If punting doesn’t work out for Mitch Wishnowsky, maybe he can find a career as a linebacker.
The San Francisco 49ers rookie is getting his first taste of NFL action this preseason and took full advantage of a chance to make an impression on “Monday Night Football.”
While handling kickoff duty in the third quarter, Wishnowsky sent a ball into the end zone that Broncos kick returner Devontae Jackson decided to return.
This was a bad decision.
Big blow from 49ers punter
Jackson dodged the first 49ers tackler to carry the ball past the 20-yard line. He would not evade the second San Francisco tackle attempt.
Wishnowsky made a beeline down the middle of the field after kicking off to find Jackson head-on at the 23-yard line, where he promptly put an end to the kick return.
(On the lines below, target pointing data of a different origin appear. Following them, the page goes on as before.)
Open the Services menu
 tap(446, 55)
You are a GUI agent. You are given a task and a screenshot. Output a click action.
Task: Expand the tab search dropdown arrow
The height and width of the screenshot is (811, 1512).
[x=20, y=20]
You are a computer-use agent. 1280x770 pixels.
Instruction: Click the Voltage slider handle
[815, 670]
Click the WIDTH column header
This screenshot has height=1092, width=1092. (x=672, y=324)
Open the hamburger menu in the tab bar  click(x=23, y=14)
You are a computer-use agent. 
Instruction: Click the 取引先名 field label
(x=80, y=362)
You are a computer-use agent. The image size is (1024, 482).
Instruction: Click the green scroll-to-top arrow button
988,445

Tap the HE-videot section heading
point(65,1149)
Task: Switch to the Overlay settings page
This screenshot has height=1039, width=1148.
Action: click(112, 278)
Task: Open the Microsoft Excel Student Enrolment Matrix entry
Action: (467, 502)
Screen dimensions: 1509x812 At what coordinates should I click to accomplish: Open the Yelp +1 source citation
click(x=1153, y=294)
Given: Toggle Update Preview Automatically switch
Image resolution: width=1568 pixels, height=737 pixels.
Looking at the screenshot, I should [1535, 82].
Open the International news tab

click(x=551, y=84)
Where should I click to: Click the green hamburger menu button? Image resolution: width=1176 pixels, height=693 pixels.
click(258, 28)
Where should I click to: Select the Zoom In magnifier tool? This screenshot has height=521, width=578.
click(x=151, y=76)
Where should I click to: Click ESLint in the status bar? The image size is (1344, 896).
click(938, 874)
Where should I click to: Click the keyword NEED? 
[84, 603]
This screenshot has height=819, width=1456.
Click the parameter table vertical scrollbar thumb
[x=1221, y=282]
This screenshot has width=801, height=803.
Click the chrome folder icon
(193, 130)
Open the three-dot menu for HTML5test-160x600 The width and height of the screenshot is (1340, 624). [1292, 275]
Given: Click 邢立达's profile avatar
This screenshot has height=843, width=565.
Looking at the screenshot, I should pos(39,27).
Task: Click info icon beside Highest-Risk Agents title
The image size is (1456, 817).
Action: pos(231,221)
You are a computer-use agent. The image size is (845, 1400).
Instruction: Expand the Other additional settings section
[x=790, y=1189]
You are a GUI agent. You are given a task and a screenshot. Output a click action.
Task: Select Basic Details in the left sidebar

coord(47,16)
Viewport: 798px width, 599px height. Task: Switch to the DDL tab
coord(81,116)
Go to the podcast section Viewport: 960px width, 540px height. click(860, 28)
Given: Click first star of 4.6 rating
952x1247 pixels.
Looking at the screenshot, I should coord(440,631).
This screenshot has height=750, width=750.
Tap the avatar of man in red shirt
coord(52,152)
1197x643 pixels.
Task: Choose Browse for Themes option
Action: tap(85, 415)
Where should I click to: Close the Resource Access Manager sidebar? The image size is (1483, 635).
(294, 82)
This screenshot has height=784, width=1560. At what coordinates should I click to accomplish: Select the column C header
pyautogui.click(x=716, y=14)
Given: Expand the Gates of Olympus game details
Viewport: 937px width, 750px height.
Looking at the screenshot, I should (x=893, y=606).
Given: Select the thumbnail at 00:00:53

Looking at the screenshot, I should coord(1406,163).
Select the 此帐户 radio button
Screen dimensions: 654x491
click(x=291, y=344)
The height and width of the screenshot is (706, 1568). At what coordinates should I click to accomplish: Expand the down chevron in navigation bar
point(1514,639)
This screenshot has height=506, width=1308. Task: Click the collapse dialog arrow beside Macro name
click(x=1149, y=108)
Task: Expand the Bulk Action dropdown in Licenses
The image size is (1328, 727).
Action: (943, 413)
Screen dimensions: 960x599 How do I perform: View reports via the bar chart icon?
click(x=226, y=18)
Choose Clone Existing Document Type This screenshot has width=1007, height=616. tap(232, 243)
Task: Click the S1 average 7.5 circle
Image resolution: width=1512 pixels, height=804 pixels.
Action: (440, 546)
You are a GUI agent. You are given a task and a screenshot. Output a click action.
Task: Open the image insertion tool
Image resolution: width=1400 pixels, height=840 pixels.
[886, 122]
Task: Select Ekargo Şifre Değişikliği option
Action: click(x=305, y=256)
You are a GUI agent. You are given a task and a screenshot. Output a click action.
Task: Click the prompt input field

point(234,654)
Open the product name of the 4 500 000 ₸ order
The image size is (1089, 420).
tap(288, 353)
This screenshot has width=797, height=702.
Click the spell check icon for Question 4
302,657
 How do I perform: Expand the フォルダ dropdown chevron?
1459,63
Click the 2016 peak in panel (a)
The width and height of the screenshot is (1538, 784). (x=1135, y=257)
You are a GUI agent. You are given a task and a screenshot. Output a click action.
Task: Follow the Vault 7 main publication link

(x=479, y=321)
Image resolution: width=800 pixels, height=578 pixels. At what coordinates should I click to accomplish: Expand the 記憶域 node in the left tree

Wishnowsky squared up, lowered his shoulders and delivered a textbook tackle that sent Jackson flying backward and on the turf in what must have been a throwback to his days playing Aussie rules football growing up in Western Australia.
Wishnowsky switched to punting from Aussie rules
A chronic shoulder issue forced Wishnowsky to give up the sport at 18, but he took advantage of the opportunity to transfer his skills as a specialist for the American version of football, where he thrived as a punter at Utah, earning All-America honors and winning the Ray Guy award as the country’s top punter.
His success paid off when the 49ers made him a fourth-round pick in April’s draft. All indictions point to Wishnowsky becoming a special teams star in San Francisco.
He’s already earning attention for his hang time at practice.
Rising special teams star
49ers wide receiver Trent Taylor, who was working with the punt return team during summer drills, described Wishnowsky as “filthy” to the San Francisco Examiner.
“He has some serious hang time,” Taylor said. “I feel like I’m sitting there waiting for it to come down for way too long. Then once you’re there for too long you start overthinking it. That’s what makes him good.”
Special teams coach Richard Hightower told the Examiner his arsenal of punts have the potential to flummox opposing returners.
“He has balls that he can kick that fall different ways that can give a returner the illusion that it’s going one way and that it will go a different way,” Hightower said.
As he demonstrated on Monday, Wishnowsky is a more-than-capable kickoff specialist, and he’ll be holding field goals for kicker Robbie Gould.
But it’s his punting that will pay the bills and potentially make him a Pro Bowler.
In the meantime, laying out opposing returners will raise his profile and certainly earn the respect of his teammates.